No. Again there is no reason an app should require some special kernel hook to 
work for something like a game. I _know_ it makes life easier but that's not 
the solution or else the kernel would be a complete mess of hooks for all 
sorts of applications that would like their own hook to make life easier.

> > I do not believe you are going to need real time scheduling to get audio
> > to work properly. This really is overkill in my opinion.
>
> OK. We'd love some alternative, if only because Alexandre seems dead set
> against anything that requires root access, even if that includes not
> running Wine itself as root.

I absolutely agree with him. Even the realtime rlimits is the wrong approach 
as it effectively gives the same sort of scheduling rights to starve a system 
that only root normally has.

> > Audio playback and decoding should not really use much cpu.
>
> I'm not even sure we can control that. Some games seem to set up their
> own mixing threads and such (looking at the SDL Win32 code it calls
> SetThreadPriority itself).
>
> Also this issue is wider than just audio, though this is where it hurts
> us the most. I guess there are other cases where a Windows program needs
> to raise thread priorities.
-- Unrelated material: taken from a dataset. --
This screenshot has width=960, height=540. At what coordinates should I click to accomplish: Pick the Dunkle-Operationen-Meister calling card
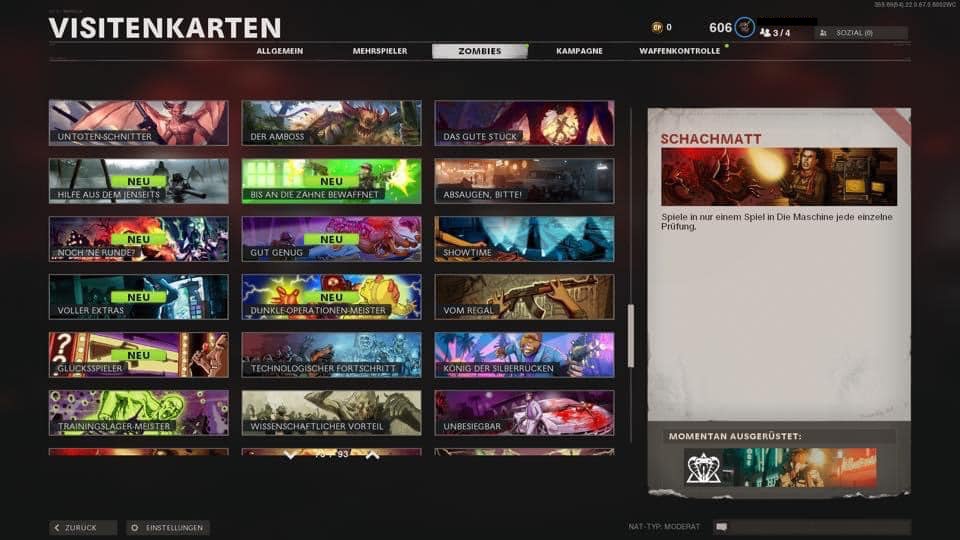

Isn't Photoshop susceptible to scheduling
> differences?
>
> > Lastly, and this is not a comment about wine but all programming in
> > general, multithreading cannot be left up to chance.
>
> What do you suggest, that we find some way to make audio threads in Wine
> block/swap with more intensive threads? I'm having a hard time imagining
> how this would work ... we don't control what the other threads are
> doing, so ... hmmmm. I don't see any way to guarantee that every other
> thread will block on the audio thread often enough that the buffers
> never run down.

I know I didn't offer a solution, just standard rules for multithreaded 
application writing. The fact that wine is a compatibility layer rather than 
its own application is most of your problem. Is there no way wine could have 
an audio thread that does nothing but the compatibility component between the 
running win32 application and the alsa drivers? That would use very little 
cpu even if the win32 app internally does funky decoding and whatever else.